To this it is answered, in behalf of such other creditor, (the respondent,) that his right to intervene at the November term, to which the proceedings had been formally adjourned or continued, was absolute, if the original petitioning creditor declined to appear and prosecute; that no order of discontinuance could legally be made by the court in the interval, which should cut off that right, and the order of the 20th of October was, therefore, properly revoked and vacated, as improvidently made; and further, it is answered, that the court, if it had power to allow a discontinuance before the November term, was not bound to do so, and did not, in fact, make such order of discontinuance absolute and unconditional; that the court had power to protect its officers by refusing a discontinuance which would defeat their right to hold the property seized, and to make such discontinuance conditional upon the payment of such fees; and that, whatever were the rights of the appellants, the case was, in law and in fact, still in court, by the terms of the only order which is claimed to operate as a discontinuance, and that the reasons why the conditions of the order were not complied with, though they import no fault in the appellants, cannot alter the fact that the case was still pending, and within the control and jurisdiction of the court.

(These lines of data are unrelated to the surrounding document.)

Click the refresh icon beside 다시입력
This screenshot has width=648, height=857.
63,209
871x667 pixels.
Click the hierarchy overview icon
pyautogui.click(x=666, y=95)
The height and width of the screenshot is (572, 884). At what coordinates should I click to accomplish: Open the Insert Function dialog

I am inclined strongly to the opinion, that the order of the 20th of October, if it be conceded that the court had power, or that the judge of the court, in vacation, had the power, to make it, was not a final discontinuance of the cause; and that, as a strict legal question, the proceedings were actually pending until the conditions of the order were complied with, whatever hindrances arose to delay such compliance. If such hindrances were without the fault of the appellants, a further application to the court might produce a modification of the conditions, or an entire release therefrom, but, so long as the order stood, it had effect only according to its conditions, and the case was, therefore, still in court, when the other creditor (the respondent) intervened. I should incline to the same opinion even if the right to a better order was conceded, (which I do not, however, at all concede.) A right to have a cause discontinued does not, per se, operate as a discontinuance or divest the court of jurisdiction. Such jurisdiction continues until there is an actual discontinuance. Even if a court refusing a discontinuance commits an error in such refusal, that does not operate as a discontinuance. The order actually made can, therefore, at most, only operate according to its terms. It is not claimed that the Connecticut statute authorizing plaintiffs in civil actions to withdraw their suits without any order of the court and in vacation, has any application to proceedings in bankruptcy in the United States courts; nor could such a claim be successfully maintained.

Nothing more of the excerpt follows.